Не следует смешивать революционность как морально-общественное мировоззрение с революционной деятельностью. Можно участвовать в революции не будучи революционером по мировоззрению, и, наоборот, можно быть принципиально революционером и по соображениям тактики и целесообразности отвергать необходимость или своевременность революционных действий. В основе революционизма как мировоззрения лежит тот же мотив, который образует и движущую силу социалистической веры: социальный оптимизм и опирающаяся на него механико-рационалистическая теория счастья.
Согласно этой теории, внутренние условия для человеческого счастья всегда налицо, и причины, препятствующие устроению земного рая, лежат не внутри, а вне человека – в его социальной обстановке, в несовершенствах общественного механизма.
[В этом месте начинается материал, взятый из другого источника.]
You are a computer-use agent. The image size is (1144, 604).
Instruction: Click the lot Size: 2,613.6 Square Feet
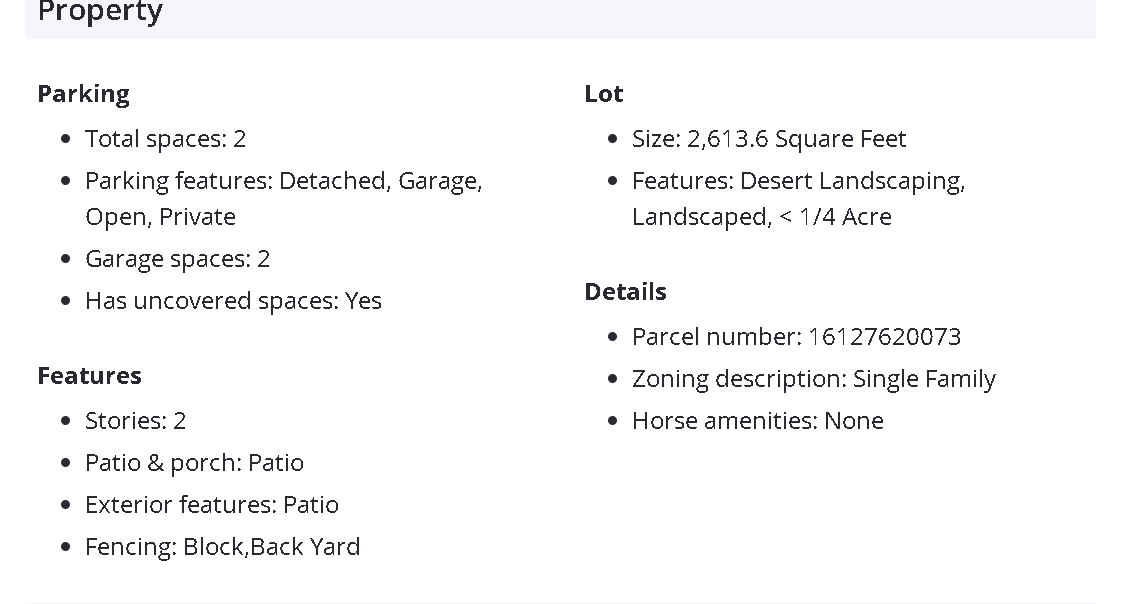click(x=769, y=139)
И так как причины эти внешние, то они и могут быть устранены внешним, механическим приёмом. Таким образом, работа над устроением человеческого счастья, с этой точки зрения, есть по самому своему существу не творческое или созидательное дело, а сводится к расчистке, устранению помех, т. е. к разрушению.
Эта теория обыкновенно не формулируется отчётливо, а живёт в умах как бессознательная, самоочевидная и молчаливо подразумеваемая истина. Чтобы установить идеальный порядок, нужно «экспроприировать экспроприирующих», а для этого добиться «диктатуры пролетариата», а для этого уничтожить те или другие политические и вообще внешние преграды. Таким образом, революционизм есть лишь отражение метафизической абсолютизации ценности разрушения. Необходимо совершенно иное понимание человеческой жизни, чтобы осознать несостоятельность одних этих механических приёмов и обратиться к новому началу – началу творческого созидания.